→ YOUR OBJECTIVE
Every line of the entries below that mentions "user" is to be copied out.

→ DATA SECTION

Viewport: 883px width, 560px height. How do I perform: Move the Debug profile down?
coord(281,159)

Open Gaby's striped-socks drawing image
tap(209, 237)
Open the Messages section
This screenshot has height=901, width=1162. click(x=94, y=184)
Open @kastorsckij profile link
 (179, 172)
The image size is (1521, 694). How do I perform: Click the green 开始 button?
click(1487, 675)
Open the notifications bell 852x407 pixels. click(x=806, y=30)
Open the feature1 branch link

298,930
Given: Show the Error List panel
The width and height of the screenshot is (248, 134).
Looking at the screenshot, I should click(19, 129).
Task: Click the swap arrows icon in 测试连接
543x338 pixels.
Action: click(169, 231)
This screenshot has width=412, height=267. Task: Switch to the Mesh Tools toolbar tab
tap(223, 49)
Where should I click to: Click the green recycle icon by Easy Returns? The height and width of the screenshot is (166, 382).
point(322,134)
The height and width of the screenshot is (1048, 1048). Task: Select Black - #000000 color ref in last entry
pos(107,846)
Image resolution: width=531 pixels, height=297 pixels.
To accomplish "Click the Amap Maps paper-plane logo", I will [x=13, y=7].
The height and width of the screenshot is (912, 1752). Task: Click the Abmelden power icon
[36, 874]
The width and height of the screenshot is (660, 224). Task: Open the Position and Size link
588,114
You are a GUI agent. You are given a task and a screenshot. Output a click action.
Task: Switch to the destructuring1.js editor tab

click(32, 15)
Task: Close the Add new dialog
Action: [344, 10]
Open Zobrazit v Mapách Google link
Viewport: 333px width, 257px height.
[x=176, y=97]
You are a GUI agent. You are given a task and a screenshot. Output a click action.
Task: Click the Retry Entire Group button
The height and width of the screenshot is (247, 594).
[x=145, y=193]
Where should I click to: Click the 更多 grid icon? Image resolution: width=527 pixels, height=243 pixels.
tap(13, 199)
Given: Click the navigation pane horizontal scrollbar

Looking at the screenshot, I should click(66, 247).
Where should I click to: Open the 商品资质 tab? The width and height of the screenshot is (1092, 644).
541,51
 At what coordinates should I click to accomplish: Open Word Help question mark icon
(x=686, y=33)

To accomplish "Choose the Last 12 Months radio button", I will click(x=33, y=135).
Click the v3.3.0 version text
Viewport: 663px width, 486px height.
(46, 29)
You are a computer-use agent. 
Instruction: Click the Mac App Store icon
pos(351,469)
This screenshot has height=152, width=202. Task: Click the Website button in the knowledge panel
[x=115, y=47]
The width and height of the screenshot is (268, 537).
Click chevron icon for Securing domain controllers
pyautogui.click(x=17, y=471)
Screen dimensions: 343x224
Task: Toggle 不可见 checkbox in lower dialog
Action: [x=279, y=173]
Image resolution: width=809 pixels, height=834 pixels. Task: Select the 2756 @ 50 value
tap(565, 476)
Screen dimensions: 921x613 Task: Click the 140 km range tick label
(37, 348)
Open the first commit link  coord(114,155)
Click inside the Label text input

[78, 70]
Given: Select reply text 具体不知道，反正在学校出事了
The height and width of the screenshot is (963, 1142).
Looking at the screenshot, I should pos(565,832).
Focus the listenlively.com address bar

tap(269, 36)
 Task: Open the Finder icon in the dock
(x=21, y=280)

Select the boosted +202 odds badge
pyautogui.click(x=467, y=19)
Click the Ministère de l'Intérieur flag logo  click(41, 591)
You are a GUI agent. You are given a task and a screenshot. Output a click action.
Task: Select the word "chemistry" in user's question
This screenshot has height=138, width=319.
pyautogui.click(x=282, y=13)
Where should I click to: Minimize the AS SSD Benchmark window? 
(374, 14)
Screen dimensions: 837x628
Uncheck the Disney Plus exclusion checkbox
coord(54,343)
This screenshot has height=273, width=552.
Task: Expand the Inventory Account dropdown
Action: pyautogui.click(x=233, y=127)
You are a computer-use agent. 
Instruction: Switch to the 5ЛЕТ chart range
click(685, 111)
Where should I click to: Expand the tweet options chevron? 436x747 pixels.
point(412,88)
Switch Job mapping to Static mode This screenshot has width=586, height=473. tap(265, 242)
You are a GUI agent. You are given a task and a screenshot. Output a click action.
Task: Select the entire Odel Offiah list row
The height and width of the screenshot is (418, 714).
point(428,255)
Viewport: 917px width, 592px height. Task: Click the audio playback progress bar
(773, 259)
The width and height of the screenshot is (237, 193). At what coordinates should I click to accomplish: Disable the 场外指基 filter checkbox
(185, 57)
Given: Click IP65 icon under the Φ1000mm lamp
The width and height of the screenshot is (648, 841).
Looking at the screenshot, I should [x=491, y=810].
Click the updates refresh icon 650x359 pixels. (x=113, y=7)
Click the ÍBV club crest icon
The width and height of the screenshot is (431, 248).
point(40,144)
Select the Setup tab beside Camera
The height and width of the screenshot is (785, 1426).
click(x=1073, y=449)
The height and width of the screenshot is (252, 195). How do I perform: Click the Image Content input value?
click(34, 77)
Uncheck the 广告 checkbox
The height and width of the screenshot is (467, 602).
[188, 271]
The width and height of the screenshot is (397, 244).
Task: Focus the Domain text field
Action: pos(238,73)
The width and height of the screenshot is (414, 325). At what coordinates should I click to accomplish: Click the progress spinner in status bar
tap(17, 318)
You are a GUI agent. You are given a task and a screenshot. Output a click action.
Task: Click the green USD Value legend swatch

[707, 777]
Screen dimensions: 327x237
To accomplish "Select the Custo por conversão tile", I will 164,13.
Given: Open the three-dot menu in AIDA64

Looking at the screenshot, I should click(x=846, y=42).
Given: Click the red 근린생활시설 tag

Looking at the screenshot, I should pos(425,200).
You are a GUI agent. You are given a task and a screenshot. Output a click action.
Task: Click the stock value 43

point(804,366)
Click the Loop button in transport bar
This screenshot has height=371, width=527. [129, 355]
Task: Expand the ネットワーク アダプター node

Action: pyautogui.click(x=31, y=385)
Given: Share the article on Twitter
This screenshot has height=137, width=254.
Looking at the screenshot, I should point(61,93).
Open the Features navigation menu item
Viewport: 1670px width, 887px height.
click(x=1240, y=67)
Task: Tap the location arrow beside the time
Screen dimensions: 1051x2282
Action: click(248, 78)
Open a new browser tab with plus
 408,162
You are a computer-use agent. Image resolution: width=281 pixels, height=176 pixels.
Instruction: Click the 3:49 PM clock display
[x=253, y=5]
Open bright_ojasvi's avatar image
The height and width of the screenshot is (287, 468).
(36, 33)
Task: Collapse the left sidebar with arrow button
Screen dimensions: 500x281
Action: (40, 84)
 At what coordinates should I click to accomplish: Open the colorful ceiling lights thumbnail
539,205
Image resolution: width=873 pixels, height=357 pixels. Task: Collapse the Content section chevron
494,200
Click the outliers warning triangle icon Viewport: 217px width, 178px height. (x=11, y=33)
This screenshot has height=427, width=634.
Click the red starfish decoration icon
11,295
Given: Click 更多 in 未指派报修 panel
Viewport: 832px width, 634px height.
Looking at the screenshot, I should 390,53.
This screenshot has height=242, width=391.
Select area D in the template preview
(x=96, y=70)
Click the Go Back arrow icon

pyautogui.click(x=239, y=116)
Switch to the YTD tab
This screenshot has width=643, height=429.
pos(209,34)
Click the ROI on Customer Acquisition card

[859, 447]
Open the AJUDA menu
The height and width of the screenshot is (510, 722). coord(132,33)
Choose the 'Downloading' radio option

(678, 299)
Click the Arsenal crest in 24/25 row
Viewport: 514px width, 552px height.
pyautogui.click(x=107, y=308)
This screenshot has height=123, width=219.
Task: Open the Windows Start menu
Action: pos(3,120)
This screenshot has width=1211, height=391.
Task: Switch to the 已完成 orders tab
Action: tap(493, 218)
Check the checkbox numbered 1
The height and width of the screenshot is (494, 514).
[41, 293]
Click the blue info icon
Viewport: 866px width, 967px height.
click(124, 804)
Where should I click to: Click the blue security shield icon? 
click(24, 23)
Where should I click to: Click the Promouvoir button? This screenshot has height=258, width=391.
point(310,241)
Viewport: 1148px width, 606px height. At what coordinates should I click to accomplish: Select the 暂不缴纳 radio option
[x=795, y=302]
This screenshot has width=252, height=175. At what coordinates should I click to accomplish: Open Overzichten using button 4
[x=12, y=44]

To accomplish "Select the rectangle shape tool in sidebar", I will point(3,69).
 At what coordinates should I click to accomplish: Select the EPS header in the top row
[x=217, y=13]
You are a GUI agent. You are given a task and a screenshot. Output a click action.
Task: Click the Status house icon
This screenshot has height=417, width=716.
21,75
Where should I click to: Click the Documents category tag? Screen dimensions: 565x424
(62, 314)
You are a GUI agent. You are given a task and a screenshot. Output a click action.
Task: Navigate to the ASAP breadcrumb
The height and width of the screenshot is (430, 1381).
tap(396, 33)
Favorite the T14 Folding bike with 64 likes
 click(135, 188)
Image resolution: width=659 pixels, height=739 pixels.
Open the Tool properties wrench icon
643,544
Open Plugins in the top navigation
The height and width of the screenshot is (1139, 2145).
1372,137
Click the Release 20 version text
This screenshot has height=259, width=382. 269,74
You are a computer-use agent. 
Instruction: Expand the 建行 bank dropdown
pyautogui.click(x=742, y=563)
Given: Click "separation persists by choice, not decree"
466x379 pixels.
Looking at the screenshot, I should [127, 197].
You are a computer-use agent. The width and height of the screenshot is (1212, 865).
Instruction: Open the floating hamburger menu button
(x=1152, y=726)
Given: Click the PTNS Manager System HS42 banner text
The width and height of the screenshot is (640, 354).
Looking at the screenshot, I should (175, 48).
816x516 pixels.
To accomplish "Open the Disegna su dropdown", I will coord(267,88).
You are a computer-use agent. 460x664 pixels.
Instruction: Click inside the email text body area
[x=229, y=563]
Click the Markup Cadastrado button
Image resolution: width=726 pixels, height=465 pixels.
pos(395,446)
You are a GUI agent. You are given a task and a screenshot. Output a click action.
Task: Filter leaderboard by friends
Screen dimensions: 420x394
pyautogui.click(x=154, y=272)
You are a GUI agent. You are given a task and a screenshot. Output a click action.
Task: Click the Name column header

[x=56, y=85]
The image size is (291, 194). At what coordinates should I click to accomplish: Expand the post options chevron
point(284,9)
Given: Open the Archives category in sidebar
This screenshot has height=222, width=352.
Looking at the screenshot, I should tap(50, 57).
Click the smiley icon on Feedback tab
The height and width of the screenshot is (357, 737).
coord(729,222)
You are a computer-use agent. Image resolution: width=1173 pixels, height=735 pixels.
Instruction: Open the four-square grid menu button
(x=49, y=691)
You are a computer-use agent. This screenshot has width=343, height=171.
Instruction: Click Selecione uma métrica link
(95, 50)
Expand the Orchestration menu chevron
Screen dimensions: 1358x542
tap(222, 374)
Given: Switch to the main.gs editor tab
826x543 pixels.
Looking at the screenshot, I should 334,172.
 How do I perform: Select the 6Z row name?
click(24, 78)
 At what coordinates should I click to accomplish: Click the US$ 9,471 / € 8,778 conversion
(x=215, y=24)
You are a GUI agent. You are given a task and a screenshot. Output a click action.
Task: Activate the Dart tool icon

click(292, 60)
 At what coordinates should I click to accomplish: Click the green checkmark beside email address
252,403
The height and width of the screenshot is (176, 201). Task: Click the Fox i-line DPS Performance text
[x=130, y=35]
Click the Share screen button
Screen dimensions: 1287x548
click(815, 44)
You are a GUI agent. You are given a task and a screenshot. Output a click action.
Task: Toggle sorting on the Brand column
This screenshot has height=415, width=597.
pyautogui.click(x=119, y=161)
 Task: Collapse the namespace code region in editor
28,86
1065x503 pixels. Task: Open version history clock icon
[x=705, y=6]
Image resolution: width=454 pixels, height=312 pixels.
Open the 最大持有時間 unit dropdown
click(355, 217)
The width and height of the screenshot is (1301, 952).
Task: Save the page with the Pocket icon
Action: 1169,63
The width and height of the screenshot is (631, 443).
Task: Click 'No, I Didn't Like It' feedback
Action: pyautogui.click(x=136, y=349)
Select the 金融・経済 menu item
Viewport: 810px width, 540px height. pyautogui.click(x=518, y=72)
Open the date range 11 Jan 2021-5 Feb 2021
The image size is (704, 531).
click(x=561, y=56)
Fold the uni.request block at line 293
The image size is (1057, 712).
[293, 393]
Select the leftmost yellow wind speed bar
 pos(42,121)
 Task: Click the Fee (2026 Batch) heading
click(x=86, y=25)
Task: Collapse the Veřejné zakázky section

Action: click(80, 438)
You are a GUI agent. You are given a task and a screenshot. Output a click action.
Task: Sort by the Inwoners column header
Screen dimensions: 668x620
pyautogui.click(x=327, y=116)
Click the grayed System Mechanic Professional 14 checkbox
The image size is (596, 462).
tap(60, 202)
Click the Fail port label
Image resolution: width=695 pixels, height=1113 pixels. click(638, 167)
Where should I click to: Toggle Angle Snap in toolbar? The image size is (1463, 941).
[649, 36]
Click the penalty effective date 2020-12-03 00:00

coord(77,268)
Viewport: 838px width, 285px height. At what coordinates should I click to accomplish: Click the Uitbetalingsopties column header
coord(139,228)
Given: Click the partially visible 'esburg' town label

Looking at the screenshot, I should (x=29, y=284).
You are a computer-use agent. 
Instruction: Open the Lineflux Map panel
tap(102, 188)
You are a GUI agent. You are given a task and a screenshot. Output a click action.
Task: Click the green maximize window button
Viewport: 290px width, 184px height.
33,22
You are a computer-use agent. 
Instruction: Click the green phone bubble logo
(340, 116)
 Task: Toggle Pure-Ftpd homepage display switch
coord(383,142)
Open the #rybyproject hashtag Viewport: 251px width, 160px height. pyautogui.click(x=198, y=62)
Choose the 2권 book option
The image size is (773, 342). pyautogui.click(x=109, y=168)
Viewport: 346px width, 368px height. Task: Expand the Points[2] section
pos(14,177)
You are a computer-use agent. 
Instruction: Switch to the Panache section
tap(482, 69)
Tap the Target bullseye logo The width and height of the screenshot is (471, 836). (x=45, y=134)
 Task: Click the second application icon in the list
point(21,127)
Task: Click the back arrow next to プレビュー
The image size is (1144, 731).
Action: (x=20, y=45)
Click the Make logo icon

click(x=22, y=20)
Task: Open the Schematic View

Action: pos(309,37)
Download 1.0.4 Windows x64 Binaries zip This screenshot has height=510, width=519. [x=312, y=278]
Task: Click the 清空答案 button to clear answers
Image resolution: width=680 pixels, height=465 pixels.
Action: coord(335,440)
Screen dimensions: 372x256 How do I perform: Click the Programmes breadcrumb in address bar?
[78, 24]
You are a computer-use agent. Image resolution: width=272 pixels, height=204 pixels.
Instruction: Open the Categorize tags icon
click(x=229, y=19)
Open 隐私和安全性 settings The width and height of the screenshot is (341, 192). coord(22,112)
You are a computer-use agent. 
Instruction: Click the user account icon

→ PROBLEM SOLUTION
Task: Select the word "chemistry" in user's question
Instruction: Click the user account icon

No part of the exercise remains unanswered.